Она быстро юркнула в комнату и через некоторое время вернулась, неся в вытянутых руках старую открытку и подслеповато вглядываясь в написанные косым маминым почерком строчки.
– Вот, держи… Деревня Горелово Пригожинского района, улица Ленина, дом пятнадцать. Может, и правильно, что решила туда съездить. Может, Зинаида и примет тебя. Племянница ты ей или кто?
– Мама! Иди помоги мне! – донесся из глубины комнаты раздраженный, почти плачущий Тамарин голос, и тетя Таня, вздрогнув, снова заполошно подскочила со стула.
– Внучка-то у нас приболела немного, температурит! – уже на ходу сообщила она Диле и, обернувшись от двери, добавила: – Я сейчас приду, Дилечка, ты сиди… Хоть чаем вас напою, что ли…
Алишер тихо вздохнул, посмотрел на нее сбоку нерешительно. Диля поплотнее прижала его к себе, одновременно вчитываясь в ничего не значащие открыточные строчки про «поздравляю и желаю счастья в труде и личной жизни» и пытаясь лихорадочно сообразить, что ей предпринять дальше. Перспектива «чая» ее совсем не устраивала. Ну, попьют они чаю, а дальше что? Выйдет на кухню Тамарочка и заявит капризно – простите, мол, дорогие гости, не надоели ли вам хозяева? А ведь она точно заявит и даже скандал бедной матери устроит, вон как ругается на нее там, в комнате… И опять про пятнадцать таджиков поминает, даже здесь, на кухне, слышно. Дались они ей, эти пятнадцать таджиков!
– Пойдем отсюда, Алишер… – легко поднялась она с места решившись.

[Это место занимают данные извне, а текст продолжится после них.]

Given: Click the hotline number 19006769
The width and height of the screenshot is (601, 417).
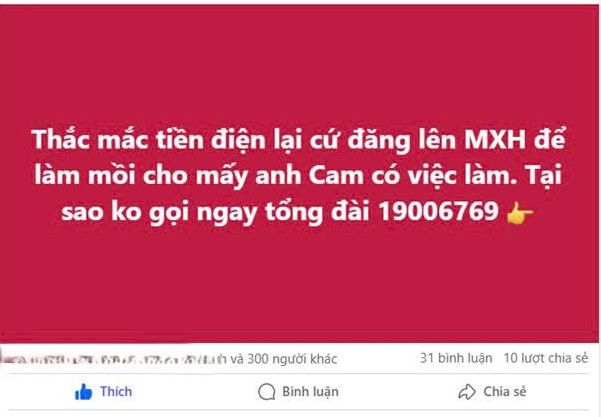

Он послушно пошел за ней в прихожую, послушно натянул на себя куртку, сунул ноги в ботинки. Вдвоем они выволокли в парадное вещи, тихо захлопнули за собой дверь. Потом Диля долго и безуспешно нажимала на кнопку звонка у другой двери – в квартиру Ирины Григорьевны. Коротко и музыкально тявкающие звуки накладывались один на другой, и ей даже показалось, что сверкнул на секунду желтым огоньком глазок по ту сторону двери и тут же погас. И Шурикова звонкого лая не слышно было. Дома ее нет? Или открывать не хочет? А впрочем, какая ей разница, результат все равно один…
– Мам, а куда мы теперь? – тихо спросил Алишер.
Явственно прозвучавшая нотка обреченности в детском голоске ткнулась холодной иголкой в солнечное сплетение и будто осталась там, задрожала болью. Вздохнув глубоко, она задержала в себе воздух, боясь его обратно выдохнуть. Страшно было выдыхать, потому что все может на этом выдохе произойти. Можно сорваться, например, крикнуть в сердцах на мальчишку, вроде того – откуда я знаю! Могут слезы отчаянные пробить, и тогда ноги в коленках подогнутся слабостью, и она осядет на пыльную метлахскую плитку лестничной клетки, изойдет в безнадеге. Картинки эти пронеслись в голове так быстро и явственно, что она мотнула ею довольно резко – не хочу, не надо! – и выдохнула тихо, и даже губы удалось растянуть в подобии улыбки.
– А давай поедем к Илхому! – как можно беспечнее произнесла она. Может, даже немного переборщила с беспечностью, потому что Алишер глянул на нее с пугливым сомнением, помолчал немного, потом деловито начал пристраивать сумку на плечо.